At-Home Support Helps Stroke Patients Adjust After HospitalizationLast Updated: August 07, 2019. Stroke patients discharged with a case manager and access to an educational website report significantly greater improvements in physical health after three months compared with those who receive traditional care, according to a study published in the July issue of Circulation: Cardiovascular Quality and Outcomes.
WEDNESDAY, Aug. 7, 2019 (HealthDay News) -- Stroke patients discharged with a case manager and access to an educational website reported significantly greater improvements in physical health after three months compared with those who had traditional care, according to a study published in the July issue of Circulation: Cardiovascular Quality and Outcomes.

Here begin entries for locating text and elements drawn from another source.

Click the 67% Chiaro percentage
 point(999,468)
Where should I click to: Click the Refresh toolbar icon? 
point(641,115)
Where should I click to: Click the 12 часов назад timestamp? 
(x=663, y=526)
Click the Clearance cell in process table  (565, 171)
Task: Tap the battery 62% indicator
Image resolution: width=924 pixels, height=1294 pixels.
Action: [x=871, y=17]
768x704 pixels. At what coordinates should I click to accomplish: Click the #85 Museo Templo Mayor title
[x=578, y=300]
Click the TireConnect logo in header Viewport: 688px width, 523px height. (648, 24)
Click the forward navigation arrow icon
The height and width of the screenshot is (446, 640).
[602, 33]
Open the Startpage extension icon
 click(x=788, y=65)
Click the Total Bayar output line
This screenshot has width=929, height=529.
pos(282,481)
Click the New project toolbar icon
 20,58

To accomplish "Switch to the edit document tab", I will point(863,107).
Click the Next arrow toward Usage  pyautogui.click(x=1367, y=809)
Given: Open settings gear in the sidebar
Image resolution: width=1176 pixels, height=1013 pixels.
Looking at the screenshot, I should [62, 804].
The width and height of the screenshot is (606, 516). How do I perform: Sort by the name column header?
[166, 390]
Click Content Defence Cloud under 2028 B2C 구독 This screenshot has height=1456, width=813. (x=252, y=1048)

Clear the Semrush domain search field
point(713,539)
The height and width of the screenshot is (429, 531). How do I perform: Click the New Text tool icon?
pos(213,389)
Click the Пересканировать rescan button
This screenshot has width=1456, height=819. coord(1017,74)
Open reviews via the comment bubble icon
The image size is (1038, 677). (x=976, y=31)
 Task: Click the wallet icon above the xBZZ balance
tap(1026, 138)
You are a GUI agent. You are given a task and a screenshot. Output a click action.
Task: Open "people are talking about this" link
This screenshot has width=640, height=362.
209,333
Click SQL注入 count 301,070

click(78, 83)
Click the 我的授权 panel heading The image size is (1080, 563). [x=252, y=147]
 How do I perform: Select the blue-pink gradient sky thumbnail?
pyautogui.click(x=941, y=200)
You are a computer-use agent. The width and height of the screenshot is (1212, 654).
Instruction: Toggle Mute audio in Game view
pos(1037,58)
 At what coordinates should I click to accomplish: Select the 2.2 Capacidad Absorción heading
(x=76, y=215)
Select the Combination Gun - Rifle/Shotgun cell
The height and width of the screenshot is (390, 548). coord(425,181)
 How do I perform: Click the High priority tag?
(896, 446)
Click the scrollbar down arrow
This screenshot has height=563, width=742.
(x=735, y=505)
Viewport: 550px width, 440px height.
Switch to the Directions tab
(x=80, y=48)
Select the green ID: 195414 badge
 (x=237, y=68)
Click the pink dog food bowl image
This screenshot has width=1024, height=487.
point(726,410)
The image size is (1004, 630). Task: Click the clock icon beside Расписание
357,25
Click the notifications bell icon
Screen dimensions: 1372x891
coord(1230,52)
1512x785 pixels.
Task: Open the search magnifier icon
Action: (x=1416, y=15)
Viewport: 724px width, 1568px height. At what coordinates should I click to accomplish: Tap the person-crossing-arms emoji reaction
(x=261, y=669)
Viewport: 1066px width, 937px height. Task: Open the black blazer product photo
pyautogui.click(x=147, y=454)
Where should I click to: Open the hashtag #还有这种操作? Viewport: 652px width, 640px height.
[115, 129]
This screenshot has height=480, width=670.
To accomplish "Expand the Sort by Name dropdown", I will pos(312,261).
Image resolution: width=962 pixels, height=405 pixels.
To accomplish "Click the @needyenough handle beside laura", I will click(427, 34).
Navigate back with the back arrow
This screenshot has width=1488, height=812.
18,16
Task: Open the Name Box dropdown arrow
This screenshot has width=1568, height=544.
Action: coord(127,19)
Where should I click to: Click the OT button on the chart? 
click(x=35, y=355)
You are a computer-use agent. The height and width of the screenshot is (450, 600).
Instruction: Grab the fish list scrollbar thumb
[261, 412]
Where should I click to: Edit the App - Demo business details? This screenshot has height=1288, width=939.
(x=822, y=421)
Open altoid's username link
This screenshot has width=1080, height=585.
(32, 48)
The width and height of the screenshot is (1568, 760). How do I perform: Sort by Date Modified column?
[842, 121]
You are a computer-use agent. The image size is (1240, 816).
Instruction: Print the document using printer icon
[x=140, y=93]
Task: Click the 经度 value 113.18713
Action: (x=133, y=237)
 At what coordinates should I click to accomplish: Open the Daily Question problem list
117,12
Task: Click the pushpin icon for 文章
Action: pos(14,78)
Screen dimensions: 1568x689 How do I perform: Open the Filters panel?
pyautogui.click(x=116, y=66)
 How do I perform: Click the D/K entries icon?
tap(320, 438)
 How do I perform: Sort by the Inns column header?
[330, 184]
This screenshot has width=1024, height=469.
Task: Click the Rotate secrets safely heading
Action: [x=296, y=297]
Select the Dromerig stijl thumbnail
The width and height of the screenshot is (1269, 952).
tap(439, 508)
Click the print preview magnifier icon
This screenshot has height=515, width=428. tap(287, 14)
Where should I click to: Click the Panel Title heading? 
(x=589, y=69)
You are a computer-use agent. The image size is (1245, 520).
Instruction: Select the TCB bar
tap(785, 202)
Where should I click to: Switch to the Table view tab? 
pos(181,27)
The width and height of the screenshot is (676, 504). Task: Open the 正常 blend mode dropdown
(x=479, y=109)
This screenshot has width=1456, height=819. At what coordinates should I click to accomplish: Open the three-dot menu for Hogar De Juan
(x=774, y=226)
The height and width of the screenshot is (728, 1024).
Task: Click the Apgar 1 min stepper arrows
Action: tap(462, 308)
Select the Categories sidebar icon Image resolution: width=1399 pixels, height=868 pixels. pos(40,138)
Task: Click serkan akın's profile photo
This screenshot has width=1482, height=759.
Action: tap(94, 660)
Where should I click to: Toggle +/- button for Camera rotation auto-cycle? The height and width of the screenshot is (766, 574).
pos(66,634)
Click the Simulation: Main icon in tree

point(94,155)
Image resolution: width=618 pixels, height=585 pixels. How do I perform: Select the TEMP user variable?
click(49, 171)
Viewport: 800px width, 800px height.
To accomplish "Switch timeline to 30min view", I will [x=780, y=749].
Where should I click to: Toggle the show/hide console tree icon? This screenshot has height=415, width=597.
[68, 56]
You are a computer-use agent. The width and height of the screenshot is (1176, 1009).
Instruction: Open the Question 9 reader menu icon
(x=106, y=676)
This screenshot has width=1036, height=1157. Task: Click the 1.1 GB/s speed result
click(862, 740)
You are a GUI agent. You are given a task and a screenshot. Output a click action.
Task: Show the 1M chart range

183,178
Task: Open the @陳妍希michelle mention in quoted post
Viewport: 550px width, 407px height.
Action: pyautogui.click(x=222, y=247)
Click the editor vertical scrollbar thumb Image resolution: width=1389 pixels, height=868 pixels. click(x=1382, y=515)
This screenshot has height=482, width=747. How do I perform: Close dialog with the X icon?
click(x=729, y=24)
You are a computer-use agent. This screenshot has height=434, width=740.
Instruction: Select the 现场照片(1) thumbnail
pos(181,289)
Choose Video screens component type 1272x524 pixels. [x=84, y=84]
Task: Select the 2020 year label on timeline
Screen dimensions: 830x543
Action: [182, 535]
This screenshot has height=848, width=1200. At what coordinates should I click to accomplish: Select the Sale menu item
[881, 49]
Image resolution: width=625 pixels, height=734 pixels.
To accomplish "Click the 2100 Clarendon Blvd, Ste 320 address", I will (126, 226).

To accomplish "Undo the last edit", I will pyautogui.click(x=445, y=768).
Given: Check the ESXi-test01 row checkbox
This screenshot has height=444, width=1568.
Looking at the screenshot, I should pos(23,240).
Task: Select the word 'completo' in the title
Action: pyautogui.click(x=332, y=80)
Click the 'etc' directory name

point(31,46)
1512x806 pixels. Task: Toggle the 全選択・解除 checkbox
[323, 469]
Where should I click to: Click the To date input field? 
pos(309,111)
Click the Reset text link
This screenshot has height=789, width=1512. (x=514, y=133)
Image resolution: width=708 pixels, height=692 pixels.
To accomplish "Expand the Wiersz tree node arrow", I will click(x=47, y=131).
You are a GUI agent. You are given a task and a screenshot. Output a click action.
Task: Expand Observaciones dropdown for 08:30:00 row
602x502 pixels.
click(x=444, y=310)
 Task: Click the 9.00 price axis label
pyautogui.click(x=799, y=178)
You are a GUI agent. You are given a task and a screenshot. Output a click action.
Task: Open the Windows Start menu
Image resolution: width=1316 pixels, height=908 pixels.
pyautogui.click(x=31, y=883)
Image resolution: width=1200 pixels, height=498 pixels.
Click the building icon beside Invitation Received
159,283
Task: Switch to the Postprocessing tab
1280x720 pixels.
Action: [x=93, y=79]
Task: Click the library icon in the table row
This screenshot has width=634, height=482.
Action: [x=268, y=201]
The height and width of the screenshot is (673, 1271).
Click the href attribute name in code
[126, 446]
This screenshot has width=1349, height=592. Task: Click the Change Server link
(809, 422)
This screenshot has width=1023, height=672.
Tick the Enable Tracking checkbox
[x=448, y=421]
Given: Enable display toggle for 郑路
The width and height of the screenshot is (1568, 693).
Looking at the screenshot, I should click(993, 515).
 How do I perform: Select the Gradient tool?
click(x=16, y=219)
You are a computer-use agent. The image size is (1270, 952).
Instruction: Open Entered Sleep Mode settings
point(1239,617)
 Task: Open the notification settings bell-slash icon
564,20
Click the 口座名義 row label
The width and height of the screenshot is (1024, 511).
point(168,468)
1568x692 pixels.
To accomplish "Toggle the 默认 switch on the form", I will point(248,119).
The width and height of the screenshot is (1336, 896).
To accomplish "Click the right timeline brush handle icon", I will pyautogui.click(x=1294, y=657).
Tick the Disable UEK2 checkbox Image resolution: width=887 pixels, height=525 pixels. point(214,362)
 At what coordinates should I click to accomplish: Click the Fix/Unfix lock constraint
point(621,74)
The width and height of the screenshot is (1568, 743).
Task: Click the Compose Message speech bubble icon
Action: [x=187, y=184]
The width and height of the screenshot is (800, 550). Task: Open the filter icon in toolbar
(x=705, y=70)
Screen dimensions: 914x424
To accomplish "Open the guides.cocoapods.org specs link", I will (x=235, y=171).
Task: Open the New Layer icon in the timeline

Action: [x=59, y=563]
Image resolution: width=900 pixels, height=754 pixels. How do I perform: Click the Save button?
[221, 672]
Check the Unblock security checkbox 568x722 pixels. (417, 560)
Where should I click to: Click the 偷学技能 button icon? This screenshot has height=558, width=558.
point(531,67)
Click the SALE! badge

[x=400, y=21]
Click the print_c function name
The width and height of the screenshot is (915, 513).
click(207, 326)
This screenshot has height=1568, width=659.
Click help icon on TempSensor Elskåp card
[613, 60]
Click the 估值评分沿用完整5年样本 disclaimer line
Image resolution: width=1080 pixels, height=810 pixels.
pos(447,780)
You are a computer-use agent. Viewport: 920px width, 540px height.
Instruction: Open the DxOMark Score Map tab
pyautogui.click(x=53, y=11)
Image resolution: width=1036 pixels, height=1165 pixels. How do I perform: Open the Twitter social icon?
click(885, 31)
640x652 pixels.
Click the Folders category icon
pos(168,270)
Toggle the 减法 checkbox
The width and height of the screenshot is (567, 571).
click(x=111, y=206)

Mathew J. Reeves, Ph.D., from Michigan State University in East Lansing, and colleagues randomly assigned 265 acute stroke patients to three treatment groups: usual care, home-based social worker-led case management (SWCM), and SWCM+Michigan Stroke Transitions Trial (MISTT) website (patient-orientated information covering stroke education, prevention, recovery, and community resources). Patients were either discharged directly home or returned home within four weeks following discharge to a rehabilitation facility. At seven and 90 days, outcomes data were collected by telephone.
The researchers found statistically significant changes in Patient-Reported Outcomes Measurement Information System (PROMIS) physical health (P = 0.003) and the Patient Activation Measure (PAM; P = 0.042), but not PROMIS mental health (P = 0.56). For SWCM+MISTT website, the mean change in PROMIS physical health scores was significantly higher than in the SWCM group (difference, +2.4; 95 percent confidence interval [CI], 0.46 to 4.34; P = 0.02) and usual-care group (difference, +3.4; 95 percent CI, 1.41 to 5.33; P < 0.001). The mean change in PAM scores for SWCM+MISTT was significantly higher than for SWCM (difference, +6.7; 95 percent CI, 1.26 to 12.08; P = 0.02) and was marginally higher than for usual care (difference, +5.0; 95 percent CI, −0.47 to 10.52; P = 0.07).
"These patients get great care when they're in the hospital, but once they get home, they're often lost," a coauthor said in a statement. "It was important for us to really understand what mattered to them and then figure out what kind of support structure could alleviate the worry."